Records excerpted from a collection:
....

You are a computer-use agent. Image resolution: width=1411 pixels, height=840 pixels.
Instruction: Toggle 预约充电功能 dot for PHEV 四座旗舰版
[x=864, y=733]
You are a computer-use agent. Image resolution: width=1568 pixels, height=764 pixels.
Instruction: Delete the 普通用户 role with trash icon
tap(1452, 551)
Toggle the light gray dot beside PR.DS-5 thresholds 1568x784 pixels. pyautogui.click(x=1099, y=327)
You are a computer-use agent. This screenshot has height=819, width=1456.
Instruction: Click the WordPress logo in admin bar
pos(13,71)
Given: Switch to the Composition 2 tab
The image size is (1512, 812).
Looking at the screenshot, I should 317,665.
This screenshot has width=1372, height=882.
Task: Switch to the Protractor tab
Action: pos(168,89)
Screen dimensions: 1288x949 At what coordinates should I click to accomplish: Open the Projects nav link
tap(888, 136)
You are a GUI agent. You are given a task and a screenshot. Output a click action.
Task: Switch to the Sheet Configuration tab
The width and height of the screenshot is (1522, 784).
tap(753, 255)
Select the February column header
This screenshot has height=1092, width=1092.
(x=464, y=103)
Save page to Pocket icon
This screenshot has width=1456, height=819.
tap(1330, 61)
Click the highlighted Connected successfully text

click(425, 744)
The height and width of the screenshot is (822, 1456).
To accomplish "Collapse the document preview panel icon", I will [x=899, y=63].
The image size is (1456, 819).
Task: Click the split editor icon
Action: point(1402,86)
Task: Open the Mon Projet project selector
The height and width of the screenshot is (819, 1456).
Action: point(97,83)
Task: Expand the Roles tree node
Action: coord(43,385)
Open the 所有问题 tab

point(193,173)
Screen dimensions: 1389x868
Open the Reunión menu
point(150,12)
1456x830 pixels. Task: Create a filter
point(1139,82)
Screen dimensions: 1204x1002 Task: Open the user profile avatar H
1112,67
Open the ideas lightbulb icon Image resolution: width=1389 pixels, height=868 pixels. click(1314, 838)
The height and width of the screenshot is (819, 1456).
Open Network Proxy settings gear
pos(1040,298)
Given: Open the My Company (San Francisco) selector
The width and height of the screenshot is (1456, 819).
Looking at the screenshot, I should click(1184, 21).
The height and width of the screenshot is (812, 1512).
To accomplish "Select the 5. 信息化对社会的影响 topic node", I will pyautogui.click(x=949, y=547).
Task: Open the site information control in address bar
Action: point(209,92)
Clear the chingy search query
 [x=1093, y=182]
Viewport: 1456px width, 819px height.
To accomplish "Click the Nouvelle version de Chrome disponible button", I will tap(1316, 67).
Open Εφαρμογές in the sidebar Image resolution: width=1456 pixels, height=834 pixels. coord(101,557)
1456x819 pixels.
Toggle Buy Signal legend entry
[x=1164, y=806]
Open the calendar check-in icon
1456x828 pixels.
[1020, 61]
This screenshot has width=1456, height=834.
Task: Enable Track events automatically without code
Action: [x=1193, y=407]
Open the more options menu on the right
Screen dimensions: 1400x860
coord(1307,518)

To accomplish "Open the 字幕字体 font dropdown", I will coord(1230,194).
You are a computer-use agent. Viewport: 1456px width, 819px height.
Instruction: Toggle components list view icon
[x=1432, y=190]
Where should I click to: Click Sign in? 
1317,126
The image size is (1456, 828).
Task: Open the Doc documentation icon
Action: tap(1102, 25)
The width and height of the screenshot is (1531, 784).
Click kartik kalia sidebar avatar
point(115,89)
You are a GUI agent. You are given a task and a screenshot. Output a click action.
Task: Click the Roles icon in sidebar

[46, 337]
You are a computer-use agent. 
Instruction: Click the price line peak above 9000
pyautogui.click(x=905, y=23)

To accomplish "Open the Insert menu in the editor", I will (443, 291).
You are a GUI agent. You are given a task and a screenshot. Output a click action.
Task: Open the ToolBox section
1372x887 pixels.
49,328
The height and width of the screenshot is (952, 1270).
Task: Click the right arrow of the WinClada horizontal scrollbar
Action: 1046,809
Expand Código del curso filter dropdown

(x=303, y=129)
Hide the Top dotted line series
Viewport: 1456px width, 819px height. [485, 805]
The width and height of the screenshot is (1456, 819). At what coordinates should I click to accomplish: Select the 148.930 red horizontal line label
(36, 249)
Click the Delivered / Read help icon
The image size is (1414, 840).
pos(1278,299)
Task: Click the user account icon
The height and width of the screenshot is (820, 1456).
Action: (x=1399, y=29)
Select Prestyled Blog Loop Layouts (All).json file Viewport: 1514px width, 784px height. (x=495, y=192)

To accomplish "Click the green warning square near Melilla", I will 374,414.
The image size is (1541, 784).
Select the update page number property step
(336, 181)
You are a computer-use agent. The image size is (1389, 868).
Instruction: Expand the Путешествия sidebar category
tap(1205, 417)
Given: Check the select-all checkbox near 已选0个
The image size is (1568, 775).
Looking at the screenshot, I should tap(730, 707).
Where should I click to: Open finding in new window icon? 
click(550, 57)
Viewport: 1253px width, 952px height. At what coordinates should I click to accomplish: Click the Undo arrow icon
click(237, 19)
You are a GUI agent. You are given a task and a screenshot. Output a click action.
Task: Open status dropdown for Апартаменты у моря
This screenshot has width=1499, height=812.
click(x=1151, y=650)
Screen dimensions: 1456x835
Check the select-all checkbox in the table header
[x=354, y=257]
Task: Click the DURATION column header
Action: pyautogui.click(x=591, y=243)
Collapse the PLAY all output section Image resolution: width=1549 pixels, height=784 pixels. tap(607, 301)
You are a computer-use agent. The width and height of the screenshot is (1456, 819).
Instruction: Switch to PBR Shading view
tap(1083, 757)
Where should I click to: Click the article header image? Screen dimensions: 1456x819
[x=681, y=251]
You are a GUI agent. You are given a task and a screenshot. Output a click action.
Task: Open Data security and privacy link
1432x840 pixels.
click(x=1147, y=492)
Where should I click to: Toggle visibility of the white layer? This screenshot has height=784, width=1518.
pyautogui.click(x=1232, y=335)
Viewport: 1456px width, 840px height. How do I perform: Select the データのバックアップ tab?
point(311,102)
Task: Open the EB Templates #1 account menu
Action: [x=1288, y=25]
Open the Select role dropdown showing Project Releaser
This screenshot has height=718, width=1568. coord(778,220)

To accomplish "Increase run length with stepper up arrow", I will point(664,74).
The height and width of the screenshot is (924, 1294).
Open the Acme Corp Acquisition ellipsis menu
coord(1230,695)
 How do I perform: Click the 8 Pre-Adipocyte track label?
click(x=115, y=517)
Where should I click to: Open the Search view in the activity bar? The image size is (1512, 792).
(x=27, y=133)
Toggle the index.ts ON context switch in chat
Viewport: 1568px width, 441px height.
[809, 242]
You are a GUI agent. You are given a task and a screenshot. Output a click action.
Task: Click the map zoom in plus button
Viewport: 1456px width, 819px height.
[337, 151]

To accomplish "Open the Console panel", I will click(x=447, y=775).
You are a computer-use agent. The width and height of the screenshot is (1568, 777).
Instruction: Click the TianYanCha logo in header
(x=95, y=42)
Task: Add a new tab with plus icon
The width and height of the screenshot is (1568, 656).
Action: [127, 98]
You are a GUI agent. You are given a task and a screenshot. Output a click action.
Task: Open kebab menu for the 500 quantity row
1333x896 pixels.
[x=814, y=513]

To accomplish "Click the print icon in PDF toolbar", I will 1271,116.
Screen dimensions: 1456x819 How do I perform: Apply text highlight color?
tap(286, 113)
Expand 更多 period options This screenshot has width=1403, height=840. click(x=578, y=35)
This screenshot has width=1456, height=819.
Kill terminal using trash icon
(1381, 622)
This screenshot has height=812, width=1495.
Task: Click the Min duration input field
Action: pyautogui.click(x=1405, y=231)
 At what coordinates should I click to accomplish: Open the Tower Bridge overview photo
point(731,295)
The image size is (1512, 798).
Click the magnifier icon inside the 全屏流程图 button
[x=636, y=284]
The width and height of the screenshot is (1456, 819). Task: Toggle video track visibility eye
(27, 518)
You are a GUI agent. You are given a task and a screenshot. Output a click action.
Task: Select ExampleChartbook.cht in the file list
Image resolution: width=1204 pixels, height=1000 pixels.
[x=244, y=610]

....

■ ASSIGNED TASK ■
Please transcribe the records exactly from their first line through the line holding "Given: Switch to the Composition 2 tab", and leave out all others.

■ ANSWER TO THIS TASK ■
You are a computer-use agent. Image resolution: width=1411 pixels, height=840 pixels.
Instruction: Toggle 预约充电功能 dot for PHEV 四座旗舰版
[x=864, y=733]
You are a computer-use agent. Image resolution: width=1568 pixels, height=764 pixels.
Instruction: Delete the 普通用户 role with trash icon
tap(1452, 551)
Toggle the light gray dot beside PR.DS-5 thresholds 1568x784 pixels. pyautogui.click(x=1099, y=327)
You are a computer-use agent. This screenshot has height=819, width=1456.
Instruction: Click the WordPress logo in admin bar
pos(13,71)
Given: Switch to the Composition 2 tab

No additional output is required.